En sociedades como la nuestra –desarrolladas, tecnificadas, artificiales, donde se ha perdido ya de vista el sentido originario tanto de la libertad como del sacrificio–, no siempre es fácil ver dónde queda la libertad. Hemos entregado nuestra supervivencia a estructuras anónimas –el mercado, el sistema de producción, el ámbito laboral– y hemos entregado nuestra seguridad a construcciones sin rostro –el Estado, que se arroga el monopolio legal de la violencia. Nos queda, empero, un reducto inviolable de libertad que es la conciencia, lo cual no se reduce a los pensamientos en nuestro fuero interno, sino que se extiende a lo moral, al sentido que damos a nuestra vida y a la vida de los nuestros. Ese último reducto no podría sacrificarse sin caer en un auténtico suicidio moral.
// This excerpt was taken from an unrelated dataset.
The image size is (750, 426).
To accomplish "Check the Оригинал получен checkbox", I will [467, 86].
Por eso es tan importante la objeción de conciencia a un intento de adoctrinamiento estatal como es la asignatura “Educación para la Ciudadanía”, por ejemplo. Pero de esto hablaremos otro día.
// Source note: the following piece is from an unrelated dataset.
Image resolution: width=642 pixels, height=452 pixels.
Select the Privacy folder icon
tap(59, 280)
Y bien: ¿qué ocurre si aquellas estructuras anónimas a las que hemos entregado parcelas importantes de nuestra libertad –nuestra supervivencia física, nuestra seguridad– no ejercen su función? ¿Qué ocurre cuando nuestra supervivencia y nuestra seguridad quedan expuestas a la depredación de un tercero, individual o colectivo? En principio, la Justicia debería funcionar para remediar el problema. Pero si la Justicia no actúa, entonces la persona queda desamparada. Y a una persona desamparada es difícil negarle el derecho a la autodefensa. Por volver a los términos de Jünger: cuando la organización no funciona, el organismo debe defenderse por sí solo. No es sólo su derecho; es también su deber.
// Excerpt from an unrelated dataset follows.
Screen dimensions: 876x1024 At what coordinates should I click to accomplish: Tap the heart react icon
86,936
Vamos ahora al caso del hombre de la maza. En cualquier otra parte de España, su actitud habría merecido discusión: hay que confiar en la acción de la policía y los tribunales. En el País Vasco, no. Todos sabemos que en el País Vasco hace muchos años que una minoría violenta depreda la supervivencia y la seguridad ajenas sin que el Estado –la “organización”– actúe de manera suficiente. Más aún: la violencia de esa minoría parece haberse convertido en parte del paisaje, como si la casta política dominante contara con ese elemento perturbador dentro de su propia estrategia de poder. En una situación así, ¿quién tiene verdaderamente derecho a reprobar una defensa primaria de la libertad personal?
Sólo una sociedad definitivamente domesticada puede sentirse amenazada por un gesto de libertad: a las gallinas siempre les humilla la sombra de las rapaces. El problema de la sociedad española en general, y de la sociedad vasca muy en particular, es que estamos irremediablemente domesticados. La atmósfera del establo sería tolerable –no digo que hermosa; simplemente tolerable– si el granjero se preocupara por nuestro bienestar. No lo hace. Y si no lo hace, nadie tiene derecho a impedirnos que rompamos las cadenas.
El problema no es que un hombre haya roto un bar con una maza; el problema es que quien tiene que defender a ese hombre ha abdicado de su función. No es una circunstancia nueva en la historia del género humano: cuando el orden colectivo fracasa, por ineficaz o por injusto, es legítimo buscar en la libertad singular una forma alternativa de orden. Éste es hoy el caso.